Recently, my friend Will James told me he's a soup guy. He said he likes soup so much that he eats a can of it every day.
Will keeps somewhere around 20 cans of soup in his pantry at all times--split pea, tomato, cream of mushroom, beef with barley, chicken with rice, chicken noodle, chicken with stars, chicken with every other noodle shape you can think of.
When he told me this, I was thinking, "Yuk. How could anyone like soup that much?" Even though that's what I was thinking, I didn't say it. I didn't want to tell someone who is so passionate about soup that it reminds me of vomit with chunks in it.
I tend to daydream, so as Will went into some narrative about some potato and ham soup he had at some mom-and-pop shop during a hiking trip in Montana, my mind began to wander.
Why is it that I've restricted eating soup to periods of illness and seven-course, Italian holiday means?
At first I concluded it's the texture I don't like. The whole concept of floating vegetables in a watery liquid doesn't excite me. If I want to eat a vegetable, I'll eat a vegetable. If I want to drink water, I'll drink water. Confusing the two processes really does make me think of regurgitation, which, in turn, makes me feel pukish.
When I was sick as a little girl, my mother used to make me eat soup because of some myth that associates eating soup with getting better. It never made me feel better. If anything, it just made me hot. When I had a 101-degree temperature, the last thing I wanted to eat was a scalding-hot bowl of soup. I wanted a Popsicle. But she'd sit at the foot of my bed all night, rubbing my stomach and, when I woke up, she'd be right there with a hot bowl of soup. It usually had roasted chicken floating in it.

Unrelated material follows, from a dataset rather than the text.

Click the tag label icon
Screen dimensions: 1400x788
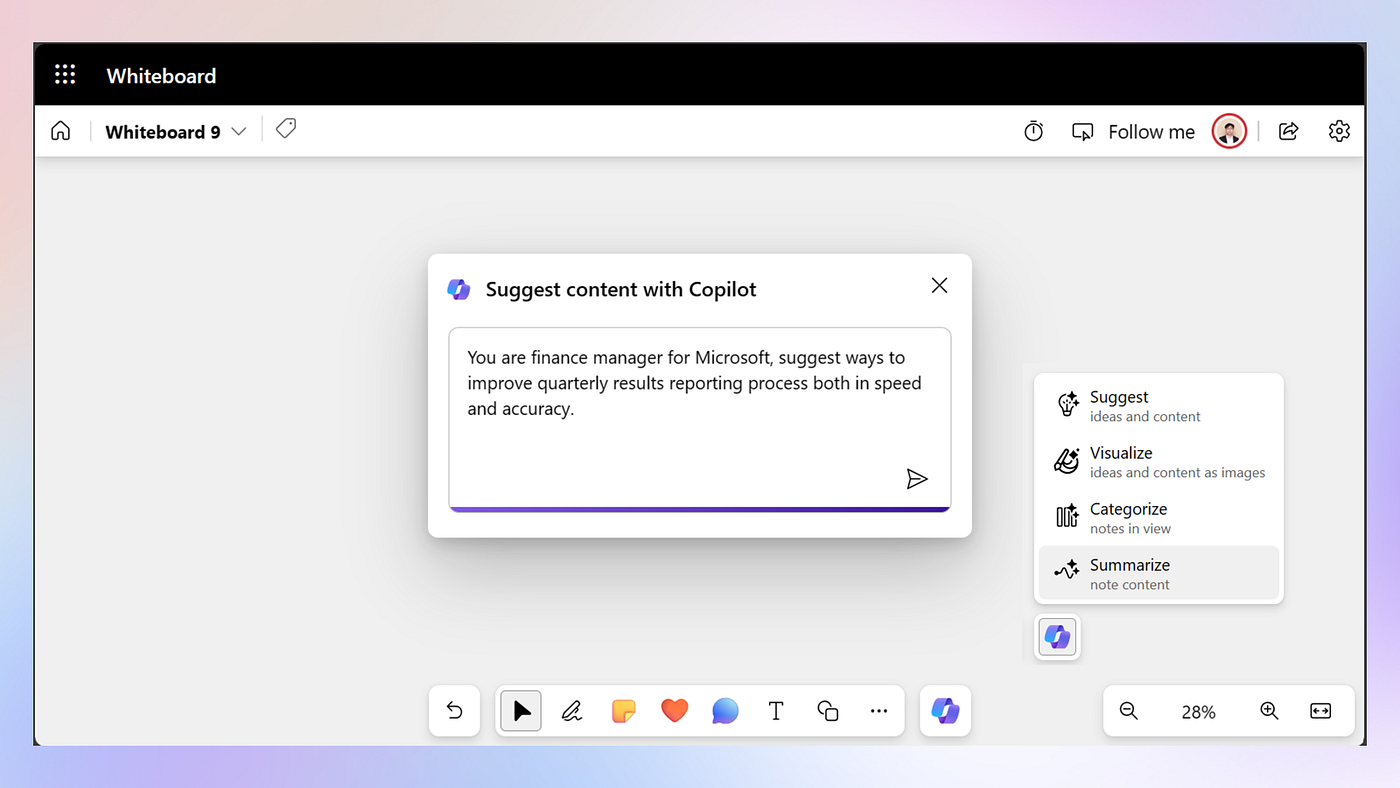coord(286,129)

I think watching me eat it made her feel better.
My Dad's side of the family is Italian. Before my grandfather passed away, every Christmas we used to sit down to what I referred to as The Longest Dinner in History. The first course was antipasto, the second was salad and the third was always soup. Homemade minestrone to be exact. And because soup is really hot (again, the temperature issue) it takes a long time to eat. So we'd sit there during Course Three for what seemed like eternity, knowing full well there were still four more courses to go. All my brother and I wanted to do was open presents. Instead, we'd sit there while 20 of our closest relatives slurped up every last drop of their soup. Some of them even had seconds.
I didn't like the soup or, at the time, the time commitment. But I'll never forget the look on my grandfather's face when he set his homemade soup in front of me. He'd smile and say, "My relatives in Sicily used to eat this same recipe 50 years ago." Then he'd say a few words in Italian, or at least we thought it was Italian. He had a knack for making up "Italian" words that meant nothing, but sounded good.
I came up with this creative way of feeding Buckles the Cocker Spaniel spoonfuls of my soup under the table. Meanwhile, Grandpa drank his soup from his bowl. He said it tasted better that way.
In between each sip, Grandpa sang a few lines from Frank Sinatra's version of "I'll Be Home For Christmas," which was the music of choice for these marathon meals. "I'll be home for Christmas/You can plan on me/Please have snow and mistletoe ... Sinatra had the best diction of any vocalist of the past 100 years," he'd say. "And you know my theory on good diction: If you can't be understood, you haven't said anything." It was one of Grandpa's favorite things to say. He said it every time he hummed along to Sinatra and the family was there to listen.
I think if we had those seven-course meals today, I'd like them. I might even eat the soup.
Note: Based on a true story. The names have been changed to protect the innocent and the family dog.